On the occasion of Canada being Guest of Honour at the 2020 Frankfurt Book Fair, the Schirn will be presenting major aspects of Canadian modern landscape painting from a current-day standpoint, bringing together principal works from major Canadian collections, which are on view in Germany for the first time. Featuring some 80 paintings and 40 sketches, as well as photographs, films, and documentary material, this comprehensive exhibition will examine and critically review the works by artists around the The Group of Seven, which are extremely popular in Canada. As a counter-narrative, that has equal resonance in Canada, the show will include Indigenous perspectives and address issues surrounding the formation of national identities.

Emily Carr, Blunden Harbour, ca. 1930, National Gallery of Canada, Ottawa, photo: NGC
Lawren S. Harris. Lake and Mountains, 1928 © Family of Lawren S. Harris, Photo Art Gallery of Ontario, 48/8

DOUBLE FEATURE

For the past eight years, the film and video art series Double Feature has formed a regular part of the program of the Schirn. Once a month, artists present their own production followed by a film of their choice. In an interview, the authors of the film discuss their works as well as current trends in film and video art. Over 70 artists have already presented their works in the Double Feature series. Also in 2020 outstanding personalities have been invited to the Schirn, including the current holder of the Prix de Rome, Rory Pilgrim, and the Director of the Birth Rites Collection, Helen Knowles. A particular highlight will be a mini- retrospective of the hitherto little-known filmic work of Thomas Bayrle.

The interviews with artists who have already participated, including Monira Al Qadiri, Alexandra Bachzetsis, Gerard Byrne, Pauline Curnier Jardin, Eli Cortiñas, Beatrice Gibson, Andrew Norman Wilson, Damir Očko, Mario Pfeifer, Lili Reynaud-Dewar, Ani Schulze, Timur Si-Qin, Paul Spengemann, Pilvi Takala, and Holly Zausner can be accessed via the Youtube Channel of the Schirn under the title Double Feature Interview. The Schirn Magazine also regulary offers discursive contributions focussing on Video Art to accompany the Double Feature series.

Rory Pilgrim, The Undercurrent (video still), multimedia installation, 2019-ongoing. Courtesy: the artist and Andriesse Eyck Galerie
Rory Pilgrim, The Undercurrent (video still), multimedia installation, 2019-ongoing. Courtesy: the artist and Andriesse Eyck Galerie

PREVIEW 2021: MARC CHAGALL

Marc Chagall (1887–1985) is regarded as the poet among the artists of modernism. In a major exhibition, the Schirn sheds light on a so far little-known side of his oeuvre: Chagall’s works of the 1930s and 1940s, in which the artist’s colorful palette becomes darker. The life and work of the Jewish painter were profoundly affected by the art policies of the National Socialists and the Holocaust. By the early 1930s, Chagall’s works were already examining the increasingly aggressive anti-Semitism in Europe, and he finally emigrated to the United States in 1941.

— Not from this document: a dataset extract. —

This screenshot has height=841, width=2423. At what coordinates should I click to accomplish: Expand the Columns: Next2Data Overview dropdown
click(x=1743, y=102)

During these years, his art works touch on central themes such as identity, homeland, and exile. With more than 100 haunting paintings, works on paper, photos, and documents, the exhibition traces the artist’s search for a pictorial language in the face of expulsion and persecution. It presents important works from the 1930s, like “The Falling Angel” (1923/1933/1947). Altogether, the Schirn will provide a new and highly relevant view of the oeuvre of one of the most important artists of the twentieth century.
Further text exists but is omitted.